Although my first case involved free speech, I initially earned notoriety litigating Fourth Amendment rights and became known in some circles as the “Strip Search King.”  One of my first and most memorable such cases involved a young, single mother who was arrested on an invalid warrant for failure to appear at a review hearing regarding a traffic fine that had already been paid.  As consequence of this one unlawful arrest, she was subsequently subjected to routine strip searches by two police departments and the ACI.   That case set a precedent which subsequently led to further lawsuits and the end of the routine strip search of persons arrested for petty offenses in this state by local and state police and/or confined at the ACI intake center.

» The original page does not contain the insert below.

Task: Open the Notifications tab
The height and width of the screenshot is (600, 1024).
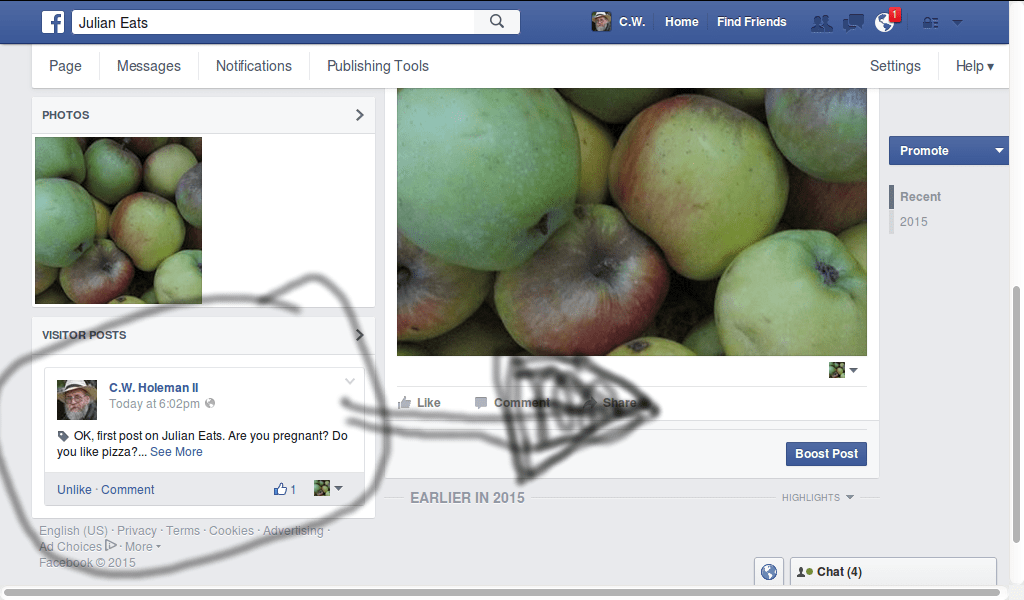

More recently, I have been involved in first amendment free speech cases, in particular, cases challenging duration, location and size restrictions on political signs.  To date, we have successfully challenged such restrictions in four municipalities in this state and obtained permanent injunctions against unconstitutional limitations on political speech.  Most noteworthy is a temporary restraining order obtained during the middle of the last election that permitted an independent candidate for Congress to continue to post political signs—which was his primary medium of campaign communication.

The legal matters clients entrust to us are important to them, and as attorneys we should treat them as such.  However, when you are seeking to vindicate a civil right or civil liberty, the result you seek to achieve typically has far reaching consequences beyond the litigants involved—not just in the here and now but also for our posterity.  It is both challenging and rewarding.  Try it.  You may also become hooked.